If you’re not using SSH certificates you’re doing SSH wrong

Mike Malone
Mike Malone
, 16 min read

SSH is ubiquitous. It’s the de-facto solution for remote administration of *nix systems. But SSH has some pretty gnarly issues when it comes to usability, operability, and security.

You’re probably familiar with these issues:

  • SSH user experience is terrible. SSH user on-boarding is slow and manual. Connecting to new hosts produces confusing security warnings. You’re left with weird new credentials to manage with little guidance on how to do so.
  • Operating SSH at scale is a disaster. Key approval & distribution is a silly waste of time. Host names can’t be reused. Homegrown tools scatter key material across your fleet that must be cleaned up later to off-board users.
  • SSH encourages bad security practices. Rekeying is hard, so it’s not done. Users are exposed to key material and encouraged to reuse keys across devices. Keys are trusted permanently, so mistakes are fail-open.

The good news is this is all easy to fix.

None of these issues are actually inherent to SSH. They’re actually problems with SSH public key authentication. The solution is to switch to certificate authentication.

SSH certificate authentication makes SSH easier to use, easier to operate, and more secure.

Background

At smallstep, certificates are kind of our jam. We build open source software that lets you run your own private certificate authority and manage X.509 (TLS/HTTPS) certificates.

Star step cli
Star step certificates

SSH certificates have been on our radar for a while. From our perspective they’re all pros, no cons. But no one uses them. Why not? We’ve asked hundreds of people that question. Here’s what we found out:

  • People do use SSH certificates. In fact, pretty much everyone operating at scale that knows what they’re doing does (Facebook, Uber, Google, Netflix, Intercom, Lyft, etc), but…
  • Certificates and public key infrastructure (PKI) are hard to grok. People don’t immediately understand the benefits.
  • There’s a (small) tooling gap that exacerbates this knowledge gap. It’s not hard to fill, but people are wary to do so themselves without a deeper understanding of PKI concepts.
  • More than anything, SSH certificates haven’t gotten the press they deserve. Most people we asked hadn’t heard of them at all.

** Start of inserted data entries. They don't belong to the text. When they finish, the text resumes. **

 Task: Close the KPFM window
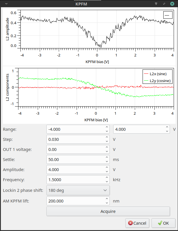click(x=172, y=4)
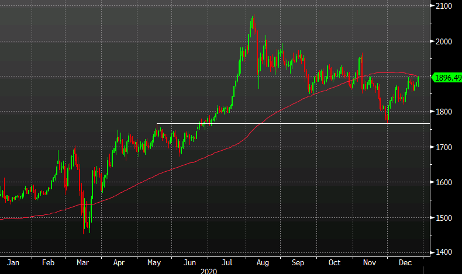The height and width of the screenshot is (274, 462).
Task: Click the Aug month label
Action: 262,262
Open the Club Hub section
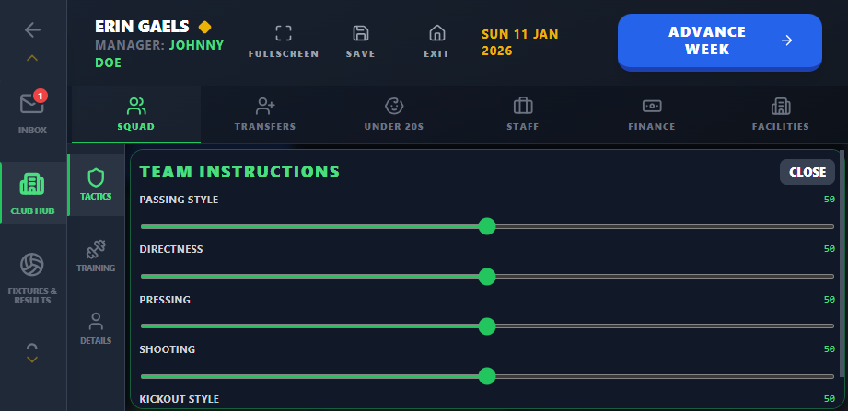Screen dimensions: 848x411 tap(33, 193)
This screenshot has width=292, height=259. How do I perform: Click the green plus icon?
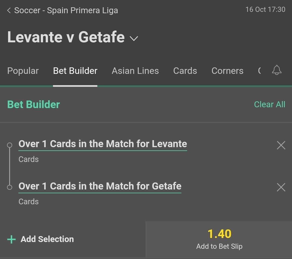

We’re convinced that SSH certificates are the right way to do SSH. They’re not that hard to understand, and it’s well worth the effort. SSH certificates deserve more press, and broader use.

why don't more people know about ssh certificates?

Public key authentication

Most SSH deployments use public key authentication, which uses asymmetric (public key) cryptography with a public / private key pair generated for each user & host to authenticate.

The magic of asymmetric cryptography is the special correspondence between a public and private key. You can sign data with your private key and someone else can verify your signature with the corresponding public key. Like a hash, it’s computationally infeasible to forge a signature. Thus, if you can verify a signature, and you know who owns the private key, you know who generated the signature.

Simple authentication can be implemented by challenging someone to sign a big random number. If I open a socket to you and send a random number, and you respond with a valid signature over that number, I must be talking to you.

This is an oversimplification, but it’s more or less how SSH public key authentication works. Certificate authentication works the same way, but with an important twist that we’ll get to in a moment.

To SSH to a host using public key authentication the host needs to know your public key. By default, your public key must be added to ~/.ssh/authorized_keys. Maintaining this file for every user across a fleet is operationally challenging and error prone.

SSH Deployment Rube Goldberg Machine

SSH user onboarding with public key authentication usually starts with some baroque incantation of ssh-keygen, hopefully pulled from a runbook, but more likely cribbed from stack overflow. Next you’ll be asked to submit your public key for approval and distribution. This process is typically manual and opaque. You might be asked to email an administrator or open a JIRA ticket. Then you wait. While you’re doing that, some poor operator gets interrupted and told to add your key to a manifest in some repo and trigger a deploy. Once that’s done you can SSH. Since key bindings are permanent, your SSH access will continue in perpetuity until someone reverses this process.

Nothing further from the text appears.